I'm aware of today's date, but I think this synopsis from the San Francisco International Film Festival program is meant to be taken seriously:
Saturday, May 3
1:00 Dust
Hartmut Bitomsky (Germany/Switzerland, 2007)
(Staub). For some, dust is business, for some an obsession, for others merely something to be sloughed off, literally, into the environment. Even if we are not aware of it, we all participate in the subject of Dust. Hartmut Bitomsky's fascinated and fascinating documentary exposes the cyclical and relentless nature of dust in interviews with everyone from scientists uncovering its role in the origins of the universe to artists reveling in the discrete beauty of dust bunnies. Throughout, dust is persistent. Whether welcomed or not, it will no doubt always return. -- Rachel Aloy
Oy, Rachel Aloy, I feel your pain. I suspect "the discrete beauty of dust bunnies" will never rival The Discreet Charm of the Bourgeoisie.
It has to be hard to write film-festival program notes. I picture student interns watching gloomy eight-hour Uzbek sagas, scribbling frantically in the dark, and then pacing their garrets in hair-tearing despair. No wonder the capsule reviews are replete with code words (followed by my translations):
Lyrical: I have no idea what the plot was.
Haunting: I spent eight hours in a dark room on a beautiful spring day for this?
Poetic: Couldn't understand a thing.
Exquisitely observed: Bo-ring.
Bleakly beautiful: Bleak.
Richly detailed: Bo-ring.
Meticulous observations: Bo-ring.
Minutely detailed: Borrrring.
Naturalistic: Unattractive naked bodies.
Shows considerable skill: Remembered to remove the lens cap.

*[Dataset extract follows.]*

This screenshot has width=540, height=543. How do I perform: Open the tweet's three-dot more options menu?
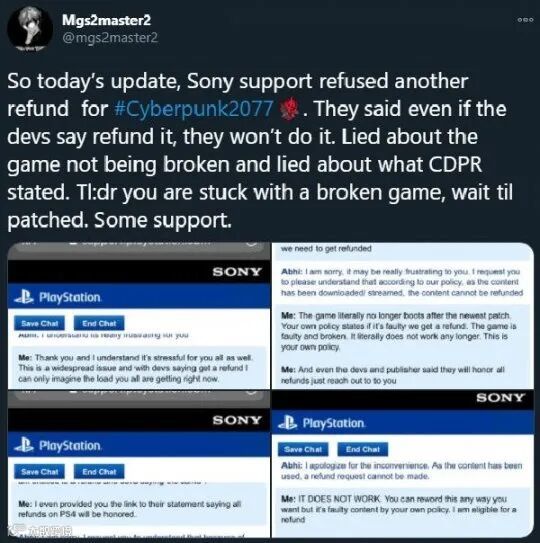tap(525, 20)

Speaking of reviewers' clichés, the New York Times book blog, Paper Cuts, recently listed "Seven Deadly Words of Book Reviewing" and invited readers to contribute their own nominations. So far, 238 comments. My own pet peeve is luminous prose, unless, of course, we're talking about medieval manuscripts. (Hat tip: Verbatim.)
P.S. There sure are a lot of books with "dust" in their titles. I wonder whether film director Hartmut Bitomsky used The Secret Life of Dust or Dust: A History of the Small and the Invisible in his research. (Yes, Amazon gives you a discount if you buy them together!)






Even better than "luminous prose," I think, is "taut, luminous prose." I've seen that in reviews at least twice.